NEW YORK - General Mills (GIS) said Friday it will start labeling products across the country that contain genetically modified ingredients to comply with a law that is set to go into effect in Vermont.
The maker of Cheerios cereal, Progresso soups and Yoplait yogurt notes it is impractical to label its products for just one state, so the disclosures required by Vermont starting in July will be on its products throughout the U.S.
A spokesman for General Mills, Mike Siemienas, said the labeling will appear over the next several weeks. In the meantime, the Minneapolis-based company said people could search its website at ask.generalmills.com to see which products have GMOs. Examples of General Mills products that include genetically engineered ingredients include varieties of Cheerios, Cocoa Puffs, Franken Berry cereal, Hamburger Helper, Kix, Nature Valley bars and Pillsbury pancake batter.
The move by General Mills Inc. comes as federal legislation on the labeling of genetically modified organisms, or GMOs, has stalled in Congress. The food industry has called for voluntary labeling of GMOs, and sought to prohibit states from enacting a patchwork of laws around the country.
In January, Campbell Soup Co. broke rank with the industry and sad it supported federal legislation for mandatory labeling. General Mills did not say it supported mandatory labeling.
Campbell also said in January it would independently disclose the presence of GMOs is its products if a federal labeling standard wasn't established in a "reasonable amount of time." But the disclosure may be easy to miss, unless people are looking for it.
An image provided by Campbell to illustrate compliance with the Vermont law showed a Spaghetti-Os can with the words "Partially produced with genetic engineering" in tiny print at the bottom of the back of the can.
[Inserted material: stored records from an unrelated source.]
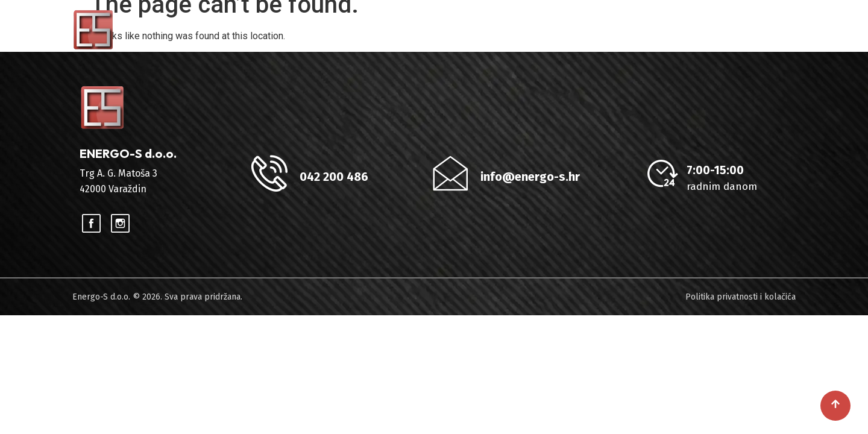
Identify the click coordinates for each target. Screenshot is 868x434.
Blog (704, 30)
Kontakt (761, 30)
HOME (443, 30)
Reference (641, 30)
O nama (497, 30)
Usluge (564, 30)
Genetically modified seeds are engineered to have certain traits, such as resistance to herbicides. The majority of the country's corn and soybean crop is now genetically modified, with much of that going to animal feed. Corn and soybeans also are made into popular processed food ingredients such as high-fructose corn syrup, corn starch and soybean oil.
The Food and Drug Administration has said the genetically modified ingredients on the market now are safe. But advocates for labeling say the issue needs additional study. Among supporters of labeling are many organic companies; products cannot contain GMOs to qualify as organic.